Bu gece David ile -kendisi sevgilim olur- Kano Gölü'nde buluşacaktık. Bana bugün çıkma teklifi etmişti. Ben de kabul etmiştim. Biraz yakışıklı sayılırdı ama ondan daha yakışıklıları vardı tabii ve çoğusu kapılmıştı. Ayrıca boş olsalar bile bana bakmıyorlardı. O yüzden David'in teklifini kabul etmiştim. Aramızda üç yaş vardı, o 16 ben 14 yaşındaydım ama kesinlikle 14 göstermiyordum.
Buluşmamız için hazırlanmaya başladım, siyah bir kot pantalon ve ona uygun siyah bir bluz giydim. Ayakkabılarım da -evet, bildiniz- siyahtı. Gözlerime her zamanki gibi kalem çektim -biraz kalemden ne çıkardı yani?
Aslında gece buluşmak biraz riskliydi. Çünkü Harpyalar sizi yiyebilirdi. Amma biraz maceradan ne çıkardı? Hem k*ç*nı tekmeleyebileceğim bir şey çıkardı, fena mı olurdu yani?
Kano Gölü'ne geldiğimde David'i gördüm.
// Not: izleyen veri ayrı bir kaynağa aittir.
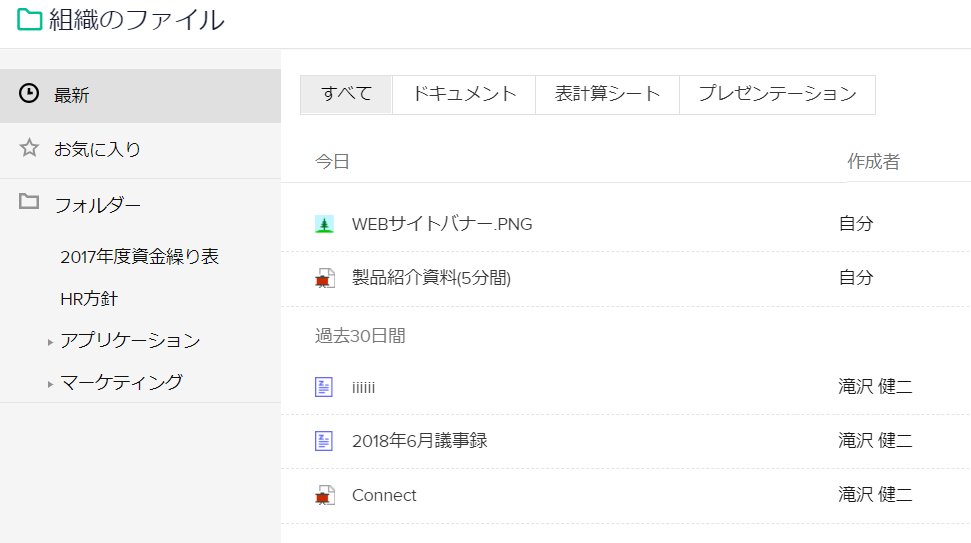
Task: Open the file 製品紹介資料(5分間)
Action: tap(431, 278)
Beni bekliyordu. En sonunda ben görününce yüzü aydınlandı. Nasıl olduğuna baktım? Ve baktığım anda yüzüm asıldı. Biraz uyumsuz giyinmişti, doğrusunu isterseniz. Ama David, bana onu daha fazla inceleme fırsatı bırakmadan "Çok güzel olmuşsun," dedi. Ona doğru olmamasına rağmen "Sen de," dedim.
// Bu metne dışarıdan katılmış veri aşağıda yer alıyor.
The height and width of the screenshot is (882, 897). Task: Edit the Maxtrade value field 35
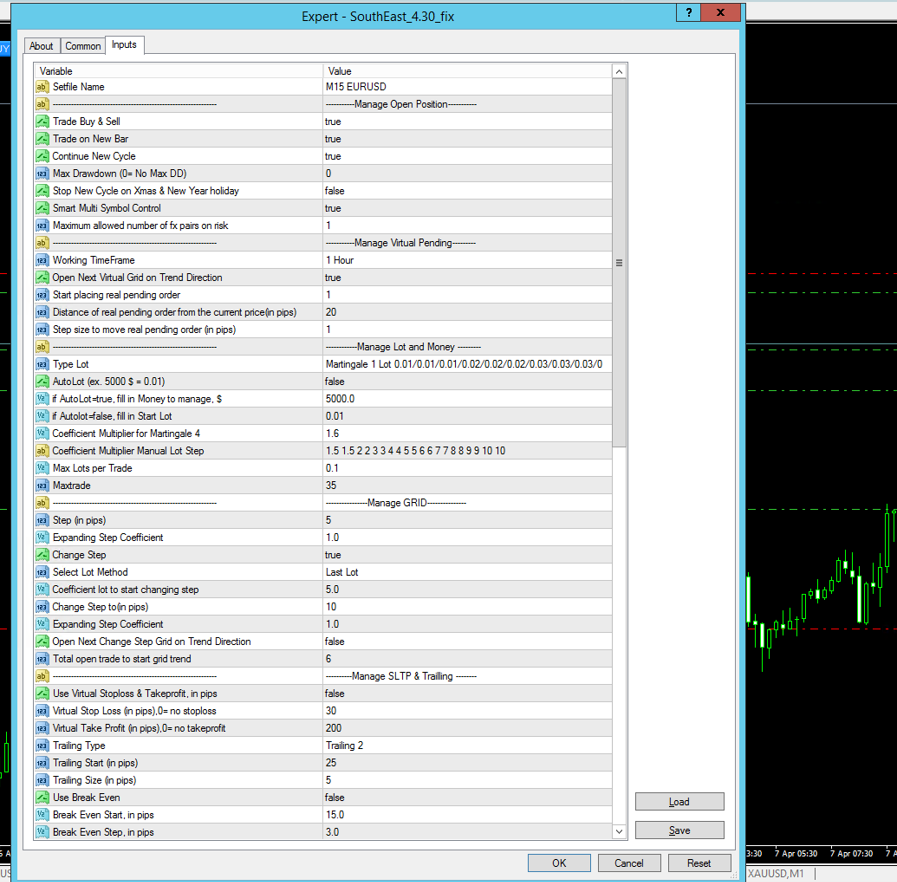[x=466, y=485]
David sessizleşti. Ben de bu sessizliği bozmak için "Eee, yanında içecek bir şeyler var mı? Tatlı yiyelim, tatlı konuşalım." dedi. David benim sesimle yerinden zıpladı. "Tabii ttabii," deyip yanında getirdiği poşetten -itiraf edeyim ki yanındaki poşeti görmemiştim- iki şarap şişesi çıkardı. Şişeleri görünce "Ne yani? Köylü takımı gibi şişeden mi içeceğiz? Bardak bulamadın mı?" dedim alaycı bir şekilde.
David "Tabii tabii, haklısın aşkım." deyip poşetin içinden iki bardak çıkardı. Şarapları bardağa doldururken onu izledim. Elleri titriyordu. Besbelli heyecanlı olduğu içindi bu.